History

    The property occupied by the Wellesley Country Club has a history predating the club’s 1910 founding, as the original grant of land to Eleazar Kingsbury of Dedham occurred around 1665. On April 19, 1775, a company of West Needham Minutemen assembled there and, led by Captain Caleb Kingsbury, marched off to engage the British troops in the first battle of the Revolutionary War. In 1828 the town of Needham purchased the property from the Kingsbury family for use as a combined poor farm and town hall. That town hall was the site of the 1880 meeting that resulted in Wellesley’s secession from Needham. The town has placed a granite obelisk at the site in recognition of its role in Wellesley’s history.

    The new town was named in honor of its benefactor, Horatio Hollis Hunnewell, whose wife’s maiden name was Welles and whose mansion on Lake Waban was called “Wellesley”. Hunnewell subsequently donated a new town hall and library to the town. Hunnewell’s estate was also the site of the first golf course in Massachusetts, laid out in 1892.
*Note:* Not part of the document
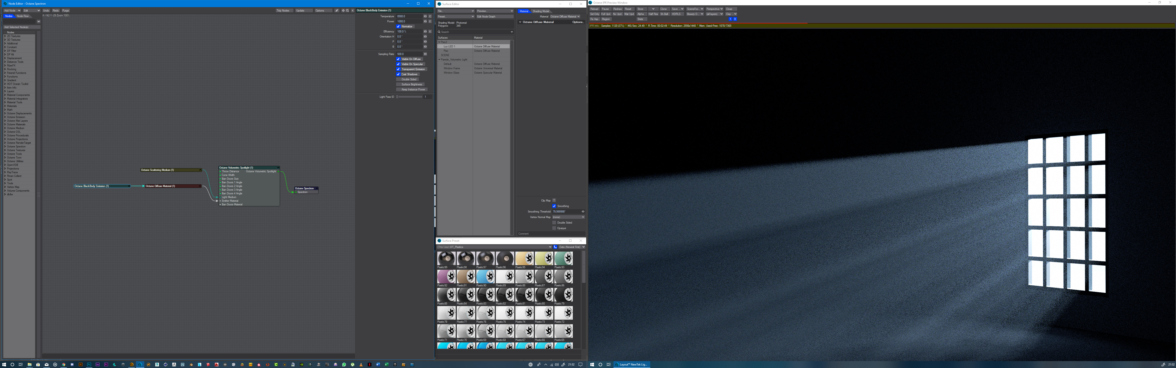Image resolution: width=1176 pixels, height=368 pixels.
Task: Uncheck Cast Shadows option
Action: coord(398,74)
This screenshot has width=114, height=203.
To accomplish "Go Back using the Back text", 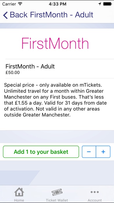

    Five years later, the town’s second golf course—the Wellesley Hills Golf Club—was constructed about a mile from the site of the present club on Abbott Road. Not satisfied with this rudimentary facility, a number of its members established the Wellesley Country Club in 1910, leasing the land from the town and using the former poor house as the clubhouse. They chose Donald Ross to design the course—his fifth commission after arriving in Massachusetts from Scotland in 1898. While seven of those original holes are still played, none of the Ross greens is in use. In addition to the golf course, the club built tennis and croquet courts. Eleven years after its founding, the club purchased the land and buildings from the town.

    In 1927, the club hired Wayne Stiles, who had already completed his fine work at Taconic, Dedham and Pine Brook, to revise the golf course. Stiles, who lived on Clarke Road near the current seventh tee and was a member of the club’s Greens Committee, also provided plans for an 18 hole course. But negotiations with Babson College—whose land was needed for the expansion—failed. It was not until 1960, when the members voted to purchase land from the Sisters of Charity, that an 18 hole course could be created. Geoffrey Cornish was hired to design the new holes, making Wellesley one of two clubs that have been touched by New England's three most prolific golf course architects: Ross, Stiles and Cornish.

    Expanding the golf course allowed the club to increase its membership from 250 to 525 so the clubhouse was doubled in size to accommodate this increased population. In 1966, additional land was purchased from the Sisters of Charity and Cornish designed four new holes to create the layout that is played today. While the croquet courts are long gone, the number of tennis courts has increased to eight and other facilities have been added: a swimming pool, built in 1953; an indoor tennis facility in 1969; paddle tennis courts in 1977. The last major expansion was the 2008 construction of a new clubhouse.